选定文本:
________________________________________
巴羅洛廚師長Gianluca Visani來自意大利北部,擁有豐富烹飪經驗的他將典雅高貴的意大利美食帶到京城,爲您演繹正宗意式美味。Gianluca的美食魔法書記錄了他的私房菜和烹飪方法,爲您帶來意樣驚喜! Gianluca Visani, Italian Chef of Barolo, worked everywhere from Europe to Asia, now he brought the taste of traditional Italian home cooking by presenting diners the vibrancy and romance of Italy with a burst of flavors through new creations. A gastronomic experience of discovery and delight!

By 北京麗思卡爾頓    【豆果美食官方認證達人】

用料
  • 鱸魚片Seabass fillet
  • 酥皮(麪包屑、帕爾瑪乾酪、羅勒、細香蔥、歐芹、橄欖 油)Crust (bread crumb, parmesan cheese, basil, chive, parsley, olive oil)
  • 茄子Eggplant
  • 番茄汁(紅洋蔥和櫻桃番茄)Tomato coulisse (red onion, cherry tomato)
________________________________________
数据:
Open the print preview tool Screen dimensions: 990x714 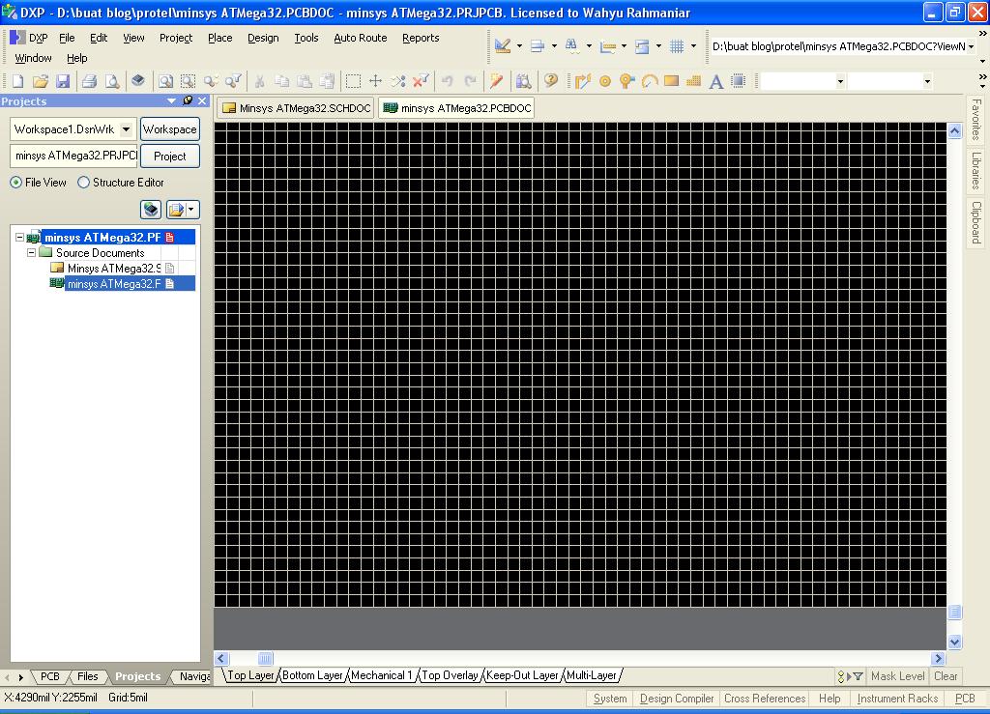[110, 80]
________________________________________
待办事项:
1. 把鲈鱼菜谱中从“By 北京麗思卡爾頓    【豆果美食官方認證達人】”到“onion, cherry tomato)”的这一段重写出来,并将其中的“茄子”替换成“南瓜”。
2. 请接着鲈鱼菜谱的最后一行往下续写。
这些数据另有出处。

按序输出:
1.
By 北京麗思卡爾頓    【豆果美食官方認證達人】

用料
  • 鱸魚片Seabass fillet
  • 酥皮(麪包屑、帕爾瑪乾酪、羅勒、細香蔥、歐芹、橄欖 油)Crust (bread crumb, parmesan cheese, basil, chive, parsley, olive oil)
  • 南瓜Eggplant
  • 番茄汁(紅洋蔥和櫻桃番茄)Tomato coulisse (red onion, cherry tomato)

2.
  • 蒜Garlic
  • 迷迭香Rosemary
做法步驟

1、茄子與蒜和迷迭香一同放入烤箱,在150攝氏度下烤2個小時。 Cook in oven at 150°C for 2 hours with garlic and rosemary.

2、將鱸魚片煎至魚皮酥脆。 Sear the seabass on the skin till crispy.

3、將魚裹上酥皮焗烤。 Coat it with crust and bake it under an overhead grill or broiler 4 until it form a golden crust on top.

4、根據個人喜好用其餘材料裝盤。 Prepare the dishes as your preference with remaining ingredients.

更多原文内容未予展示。